Anyway, that throny issue as to whether or not economics is a science is something that Greg Mankiw has got his teeth into on his blog.

In my opinion there are a few barriers to economics being a science (so far). One of the things my dad says is that because the behaviour of humans is “random” (his word), you cannot possibly make any serious predictions. Perhaps so. It does get tiring after a while to see economic models assuming “rationality”. Every human becomes the robotic Homo economicus (there was a post about this yesterday at The Fluffy Economist).

Nevertheless, many economic theories do appear to hold true in real life. I should have asked my dad, “When the price of a good goes up, is it really a ‘random’ occurance if the demand for that good goes down?” Yet even such simple concepts which even non-economists would recognise almost as facts of life are not without their problems.

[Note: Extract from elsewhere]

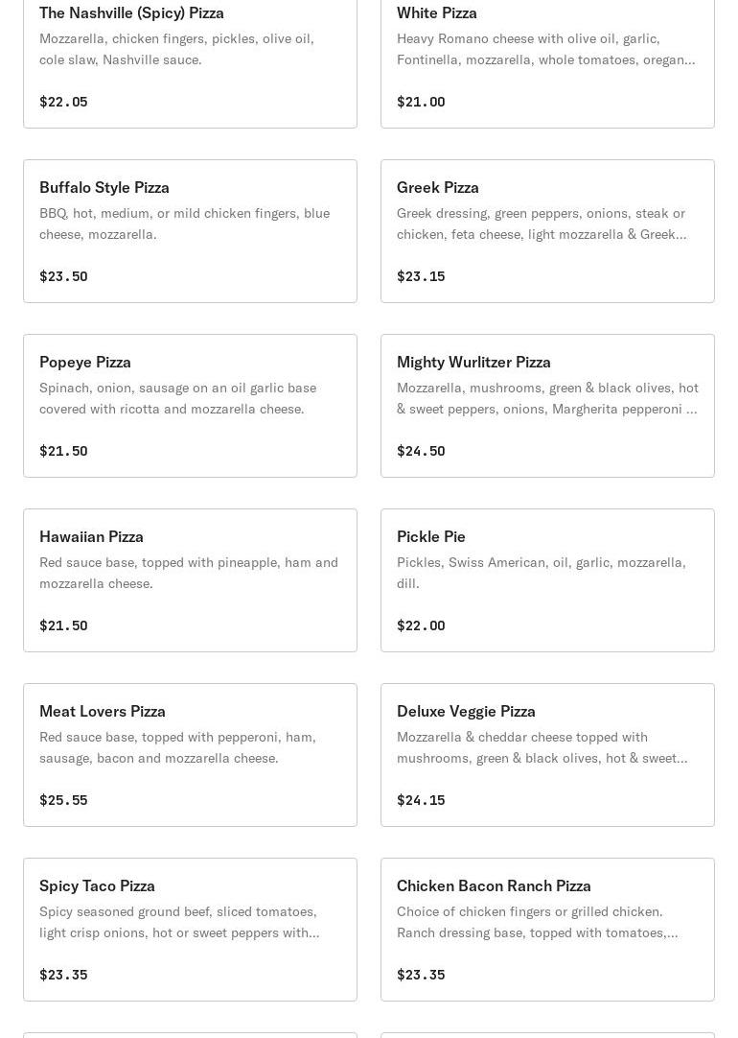Select Mighty Wurlitzer Pizza
Image resolution: width=738 pixels, height=1038 pixels.
click(473, 362)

I was discussing economics with a friend on my way back home from our exam yesterday, and I mentioned that my biggest personal gripe with the economics I have learned at university and that I read in the textbooks is all of the maths involved. The movement towards a more maths-based approach was an attempt by the discipline of economics as a whole to gain more credibility; to look more like a real science and not one of those wooly humanities subjects.

But I think I would take a lot of economics much more seriously if it stopped trying to sum up human behaviour in an abstract equation. It is a square peg in a round hole, in my view. By coming out with such an approach that gives you such precision makes it look like economics is promising the moon on a stick when it evidently cannot bring you it. Maybe this is just my personal aversion to maths coming out though. :D

Another huge barrier to economics being seen as a science is that it is so closely related to politics. To make a comment about economics is to make a comment about politics. And as we all know, making a comment about politics makes you ten instant friends and a hundred instant enemies. Even if many economists can agree on something (which isn’t often, but hey), many non-economists almost certainly will not. Immigration is a good example (and I’ll probably have a post on that tomorrow — I bet you can’t wait!).

As one anonymous commenter on Mankiw’s blog said, “One hardly hears of Republican chemical theories and Leftwing chemistry.” Is it any coincidence that, for the man on the street at least, one of the most controversial scientific theories today is that of evolution? The scientific community may be pretty well united in its support of the theory of evolution, but because creationism / Intelligent Design and evolution has become such a politicised issue, the theory of evolution has become questionable in the eyes of the general public.

This is a rare, freak event: a biology theory has become politicised, and therefore questioned. Economics is not so lucky: every economic theory is politicised from the word go, and is therefore questioned.

Here is some better news for economics though. Economics is still an extraordinarily young science. While people have been pondering about mathematics, biology, physics and chemistry for thousands of years, modern political economy is said to have begun with Adam Smith just a couple of hundred years ago.

If we go back to when chemistry was that old, we would probably find four elements: earth, fire, water, air. So perhaps we shouldn’t be too critical if economics still seems a bit unsteady on its feet, and we should instead make do with what we’ve got.